### Your objective
List every distinct name of a person, place, or business in the Barossa Valley farewell post below, giving each only once.

### Text block
******************************

Cheers, Thanks and Farewell from Barossa Valley
Posted: Apr 28, 2009 12:46pm ET
Posted by Stuart Bourne
On a cold and wet afternoon in the Barossa Valley, I sit back and ponder the vintage 2009 that has now come and gone. This will be my last entry, and first up I want to say what a pleasure it has been to provide you all with ongoing updates from Barossa Valley Estate, from the first fruit samples from our vineyards this year before harvest commenced to the last ferment ticking through in barrel. The comments received along the way have been very supportive, for which I also say thanks.

******************************

### Given information
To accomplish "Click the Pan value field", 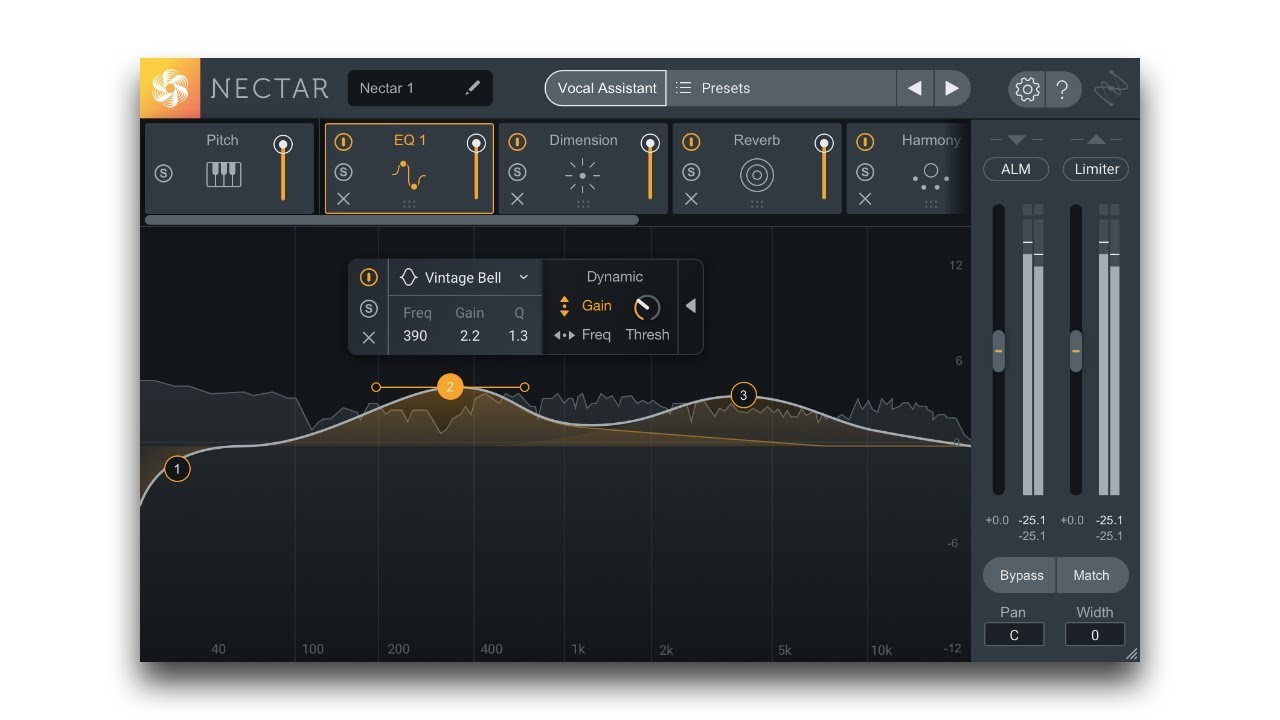I will (1013, 634).
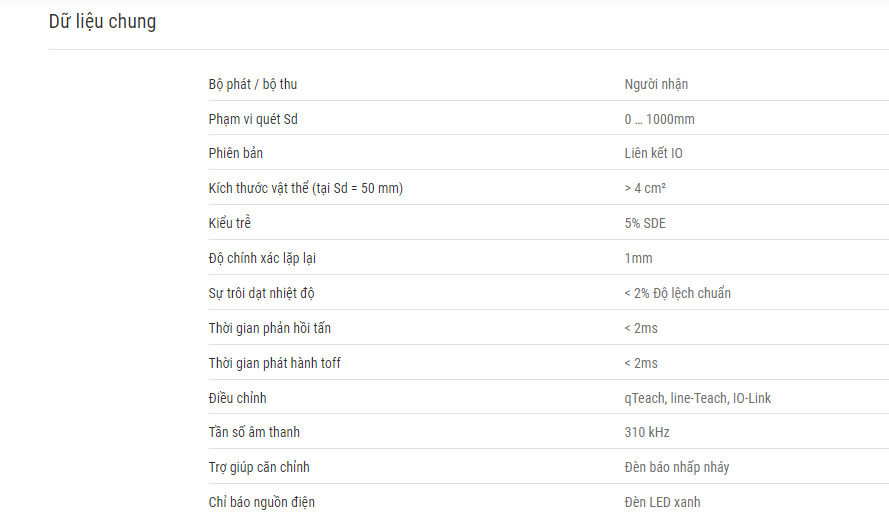Click the "> 4 cm²" value
Viewport: 889px width, 522px height.
[x=646, y=188]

******************************

### Exercise response
Barossa Valley
Stuart Bourne
Barossa Valley Estate